Der Brief an das Bezirksamt Spandau mit Einsteins Antwort ist jedoch nicht aufzufinden; vielleicht wurde er auch nicht geschrieben bzw. abgeschickt. Das Letztgenannte könnte stimmen, da in Einsteins schriftlichem Nachlass und in der einschlägigen Literatur nach dem Brief vom 25. Juni 1923 nichts mehr über Einsteins „Spandauer Schloss“ zu finden ist!

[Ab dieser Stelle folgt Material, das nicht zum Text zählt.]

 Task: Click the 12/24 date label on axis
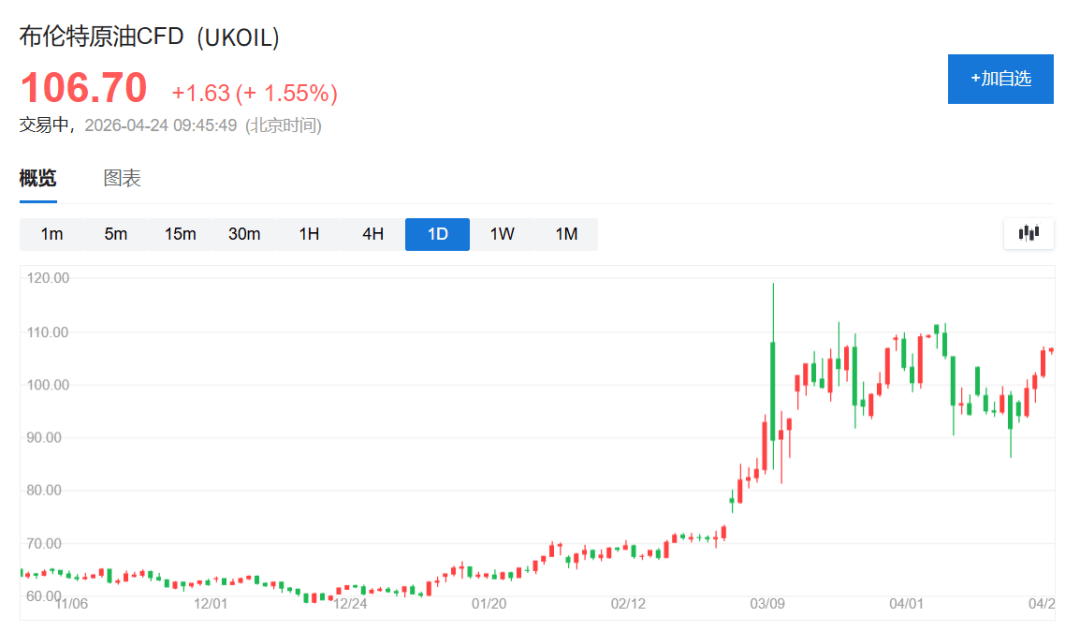point(350,604)
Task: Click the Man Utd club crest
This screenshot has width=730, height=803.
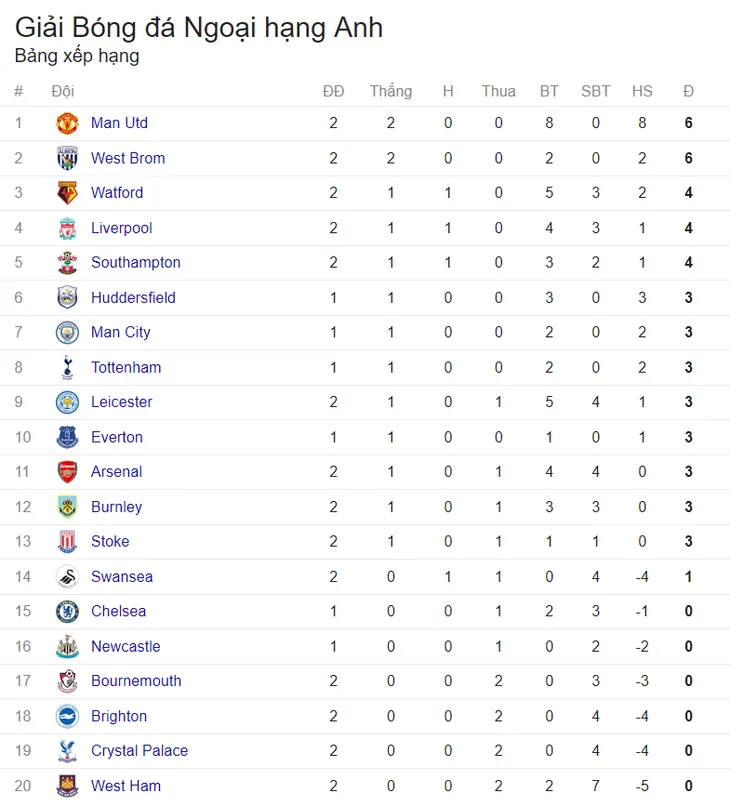Action: tap(67, 123)
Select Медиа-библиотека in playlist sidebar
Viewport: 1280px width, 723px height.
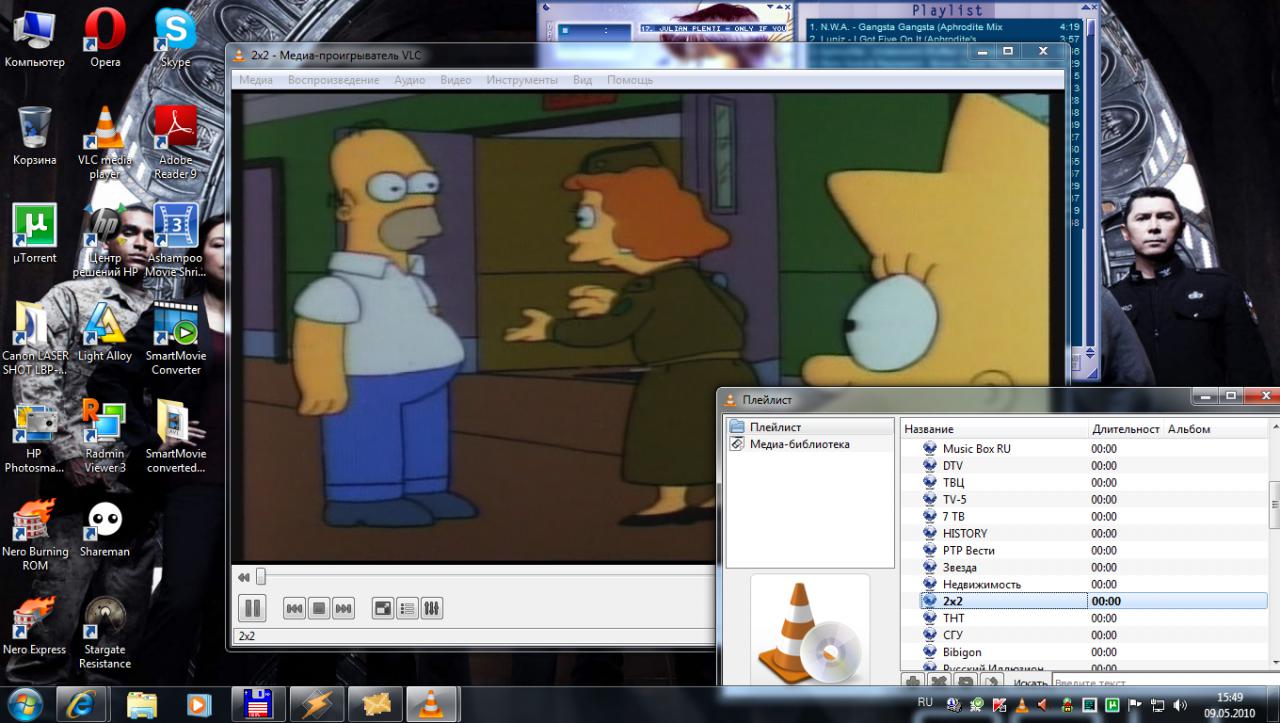tap(799, 444)
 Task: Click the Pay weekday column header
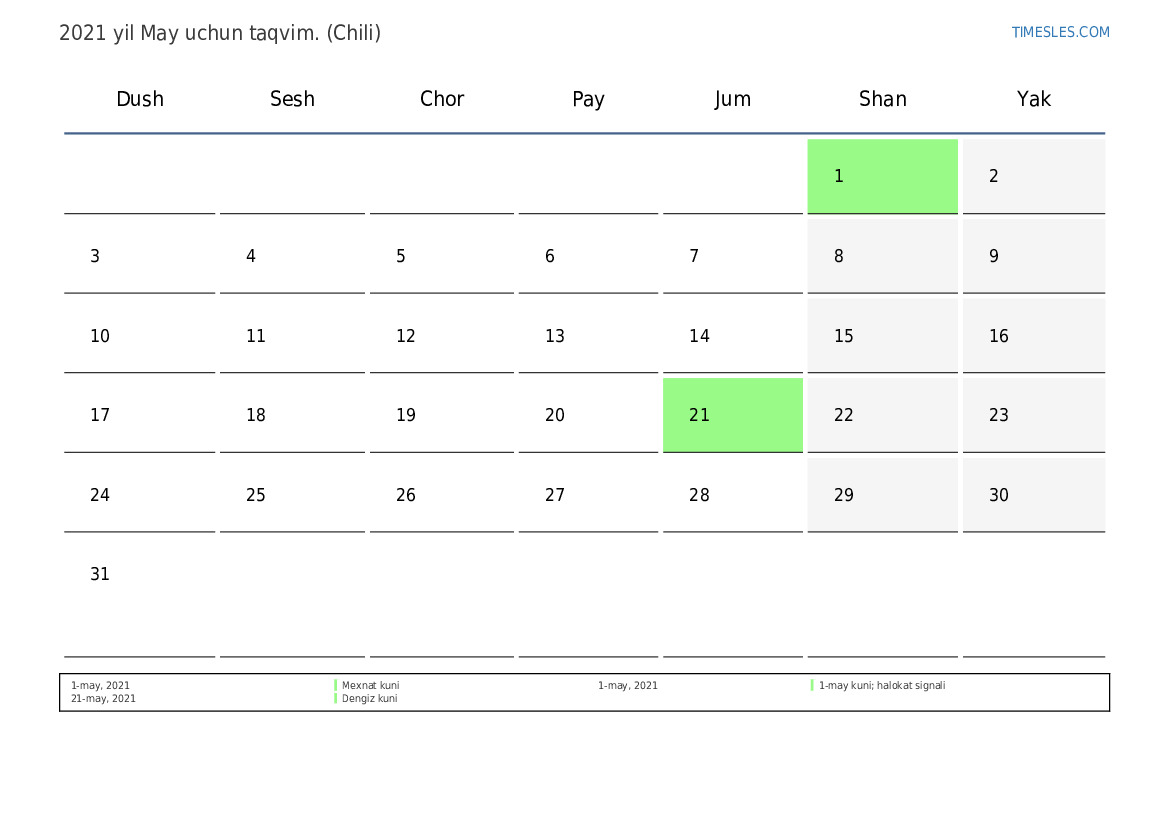point(588,99)

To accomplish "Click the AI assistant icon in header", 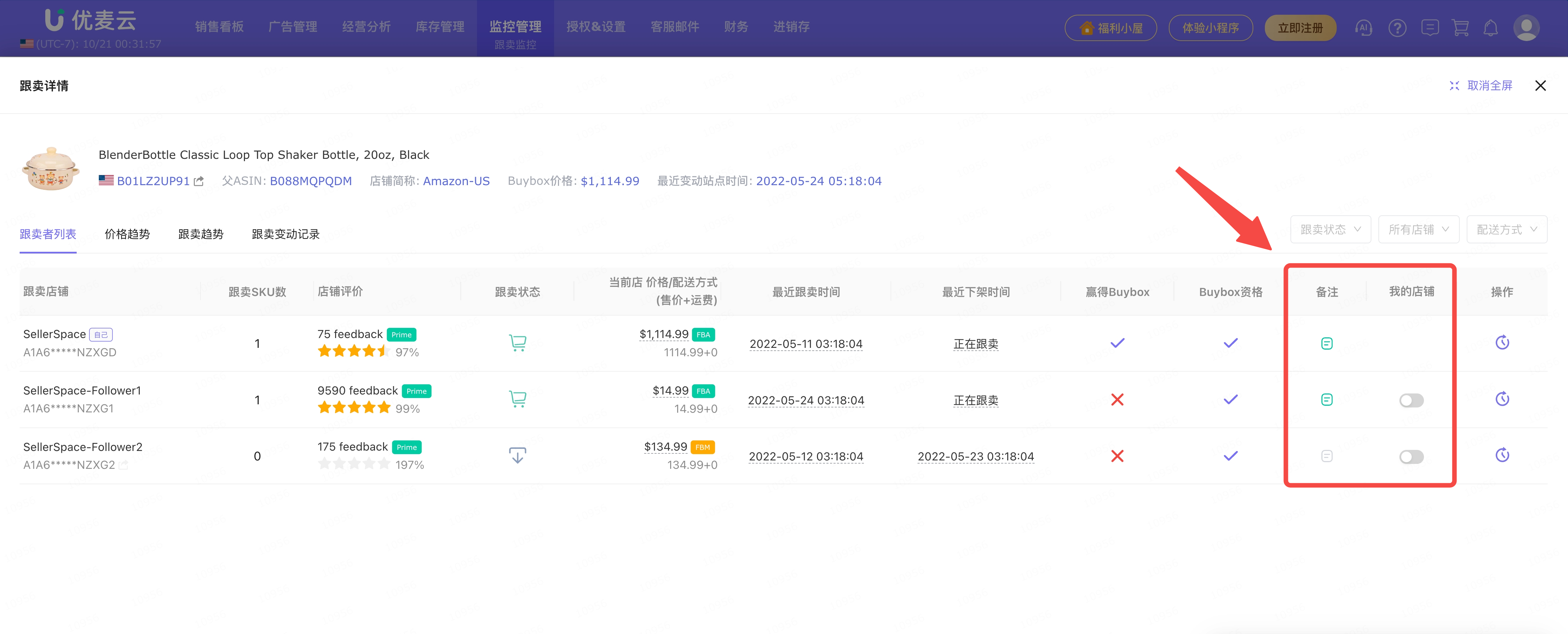I will point(1363,28).
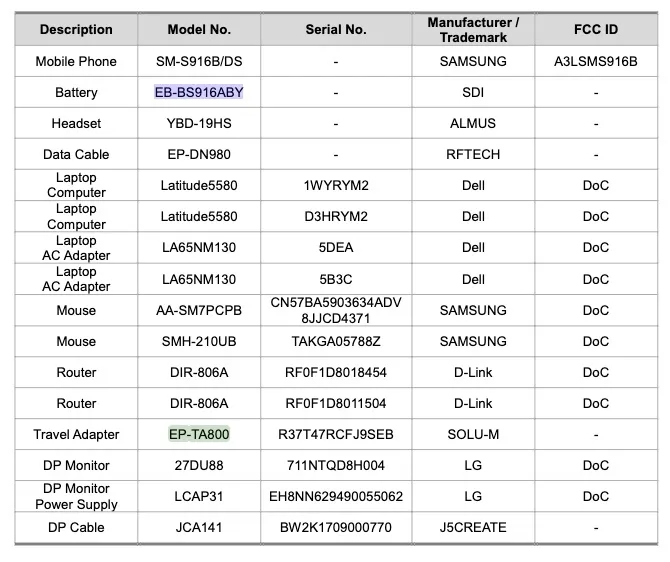
Task: Select the 27DU88 monitor model
Action: (199, 465)
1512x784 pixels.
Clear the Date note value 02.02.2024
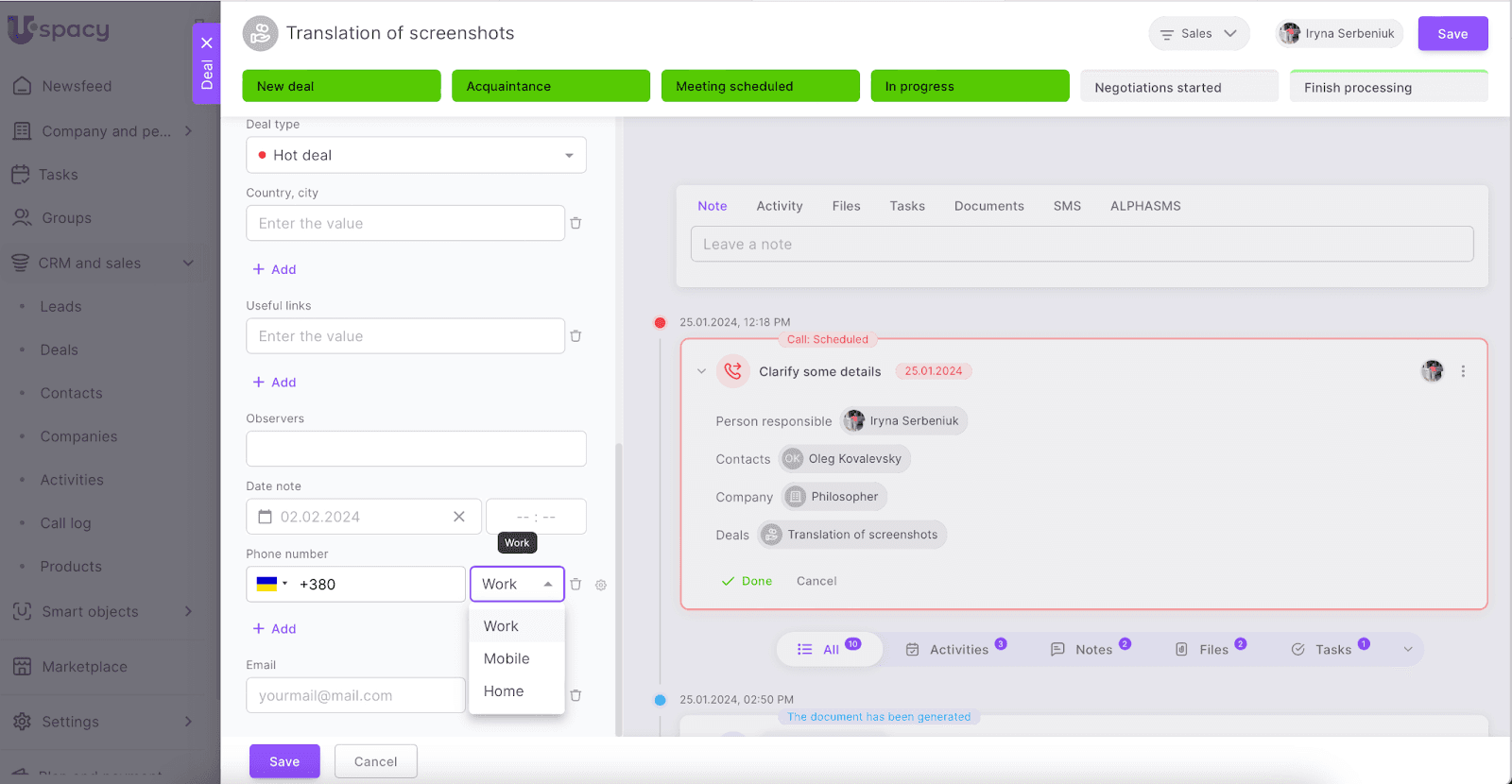pyautogui.click(x=459, y=517)
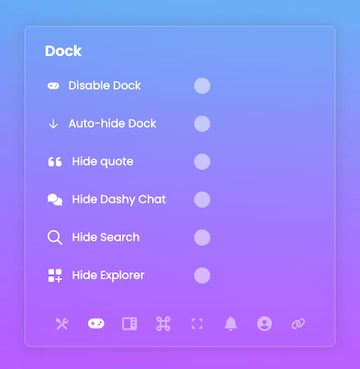Open the command key shortcuts tab
Image resolution: width=360 pixels, height=369 pixels.
pyautogui.click(x=163, y=324)
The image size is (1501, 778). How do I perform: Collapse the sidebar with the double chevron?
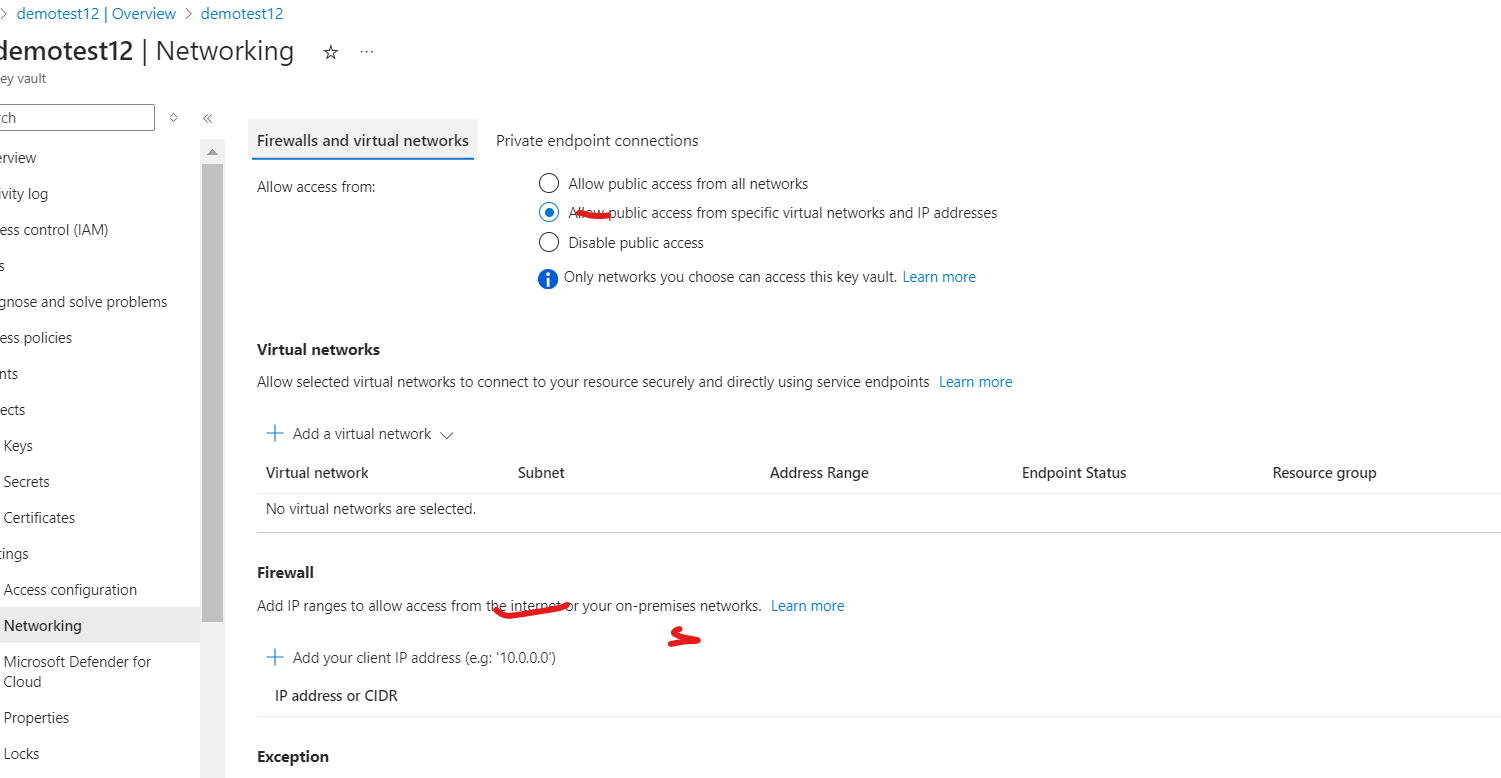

Wie oft der „Laubenpieper“ Einstein in seinem „Schloss“ war, ist nicht bekannt. Häufig kann es nicht gewesen sein, da er in der Boxfelder-Zeit neben seiner Arbeit in Berlin oft auf längeren Reisen war (Japan, Spanien, Niederlande, Schweden, …).

Auch ist nicht bekannt, wann und von wem der Pachtvertrag letztlich gekündigt wurde, d. h. wie lange Einstein ein „Laubenpieper“ war! Ein wahrscheinliches Datum ist der 30. September 1923.

Seit dem 14. März 2011 (Einsteins 132. Geburtstag) erinnert eine von einem Stahlbügel gefasste Edelstahl-Gedenktafel in der Wochenendsiedlung Bocksfelde an Albert Einsteins Zeit an der „Scharfen Lanke“.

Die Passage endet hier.